Don’t let the long name fool you; Trails and Traces: The Tomb of Thomas Tew is a short game. I beat it in about two hours and could probably trim half that time on replay. But what’s here is enjoyable and mostly faithful to the “classic” point-and-click vibe it’s aiming for. If only the ending wasn’t so weak; but I’ll briefly discuss that (spoiler-free) later in the review.
I should mention early in this review that the control scheme is the only area where this game differentiates from the classics – and not in ideal ways. Despite being my favorite genre, I stumbled through the opening minutes, attempting to figure out how to use my inventory. Having to hold a button to scroll between choices in a tiny window seems silly, especially when other buttons on the Joy-Con go to total waste. I encourage the dev to aim for something more optimized and intuitive next time. At least touch controls work in handheld mode.
Having said all this, the adventure succeeded in making me want to continue. You play as a detective, hired on a missing person case that soon leads to buccaneer capers involving the notorious Rhode Island pirate Thomas Tew. Some games in this genre can struggle with pacing, but The Tomb of Thomas Tew has enough new characters and locales introduced so that boredom never sets in. That’s no small task, believe me.

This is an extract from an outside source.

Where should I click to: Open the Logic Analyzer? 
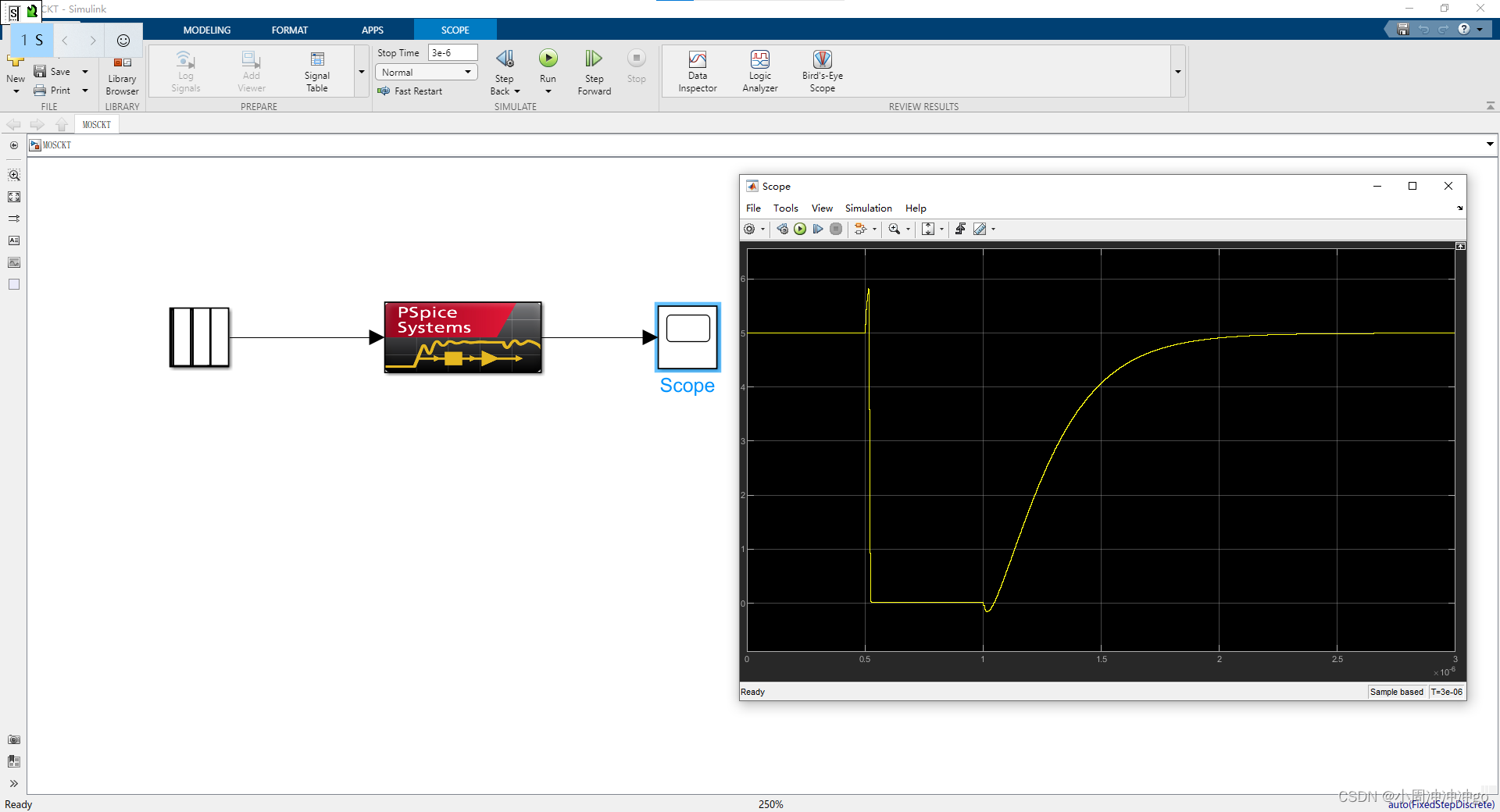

Speaking of characters, this game is fully voice acted. Granted, the quality is inconsistent. When a voice actor’s credits reach double digits in the same game, you can expect this; it’s not easy being a solo developer. But the quality is less critical than the quantity in this instance. Voices add a ton to the game without adding to the budget price.
While perhaps not memorable, the characters have enough personality to stand out, with subtle humor and such. I especially appreciate the touch towards realism. For instance, I anticipated that I’d need a tool for a future puzzle, but the NPC wouldn’t supply it until I had a “good reason to borrow” it. I like that a lot.
The puzzles are good, satisfying to genre vets, but tricky to newer players. I ran into a bit of a pixel hunt, looking for a small piece of cloth later in the game. But if you examine everything and exhaust all conversation options, you’re bound to find solutions that make sense in the context of the game.
My big letdown, other than a clunky control scheme, was how bad the ending was. I was intrigued about where the game was going, only to discover it stumbled into the worst of clichés. The ending’s writing was not solid, but thankfully the majority of the game is.
Trails and Traces: The Tomb of Thomas Tew has room for improvement, but I appreciate the game for its humorous characters, diverse locales, and well-done puzzles. Finding a fully voiced graphic adventure for just $4.99 is something to value as well. Now bring on a sequel with better control options and a less cliched finale.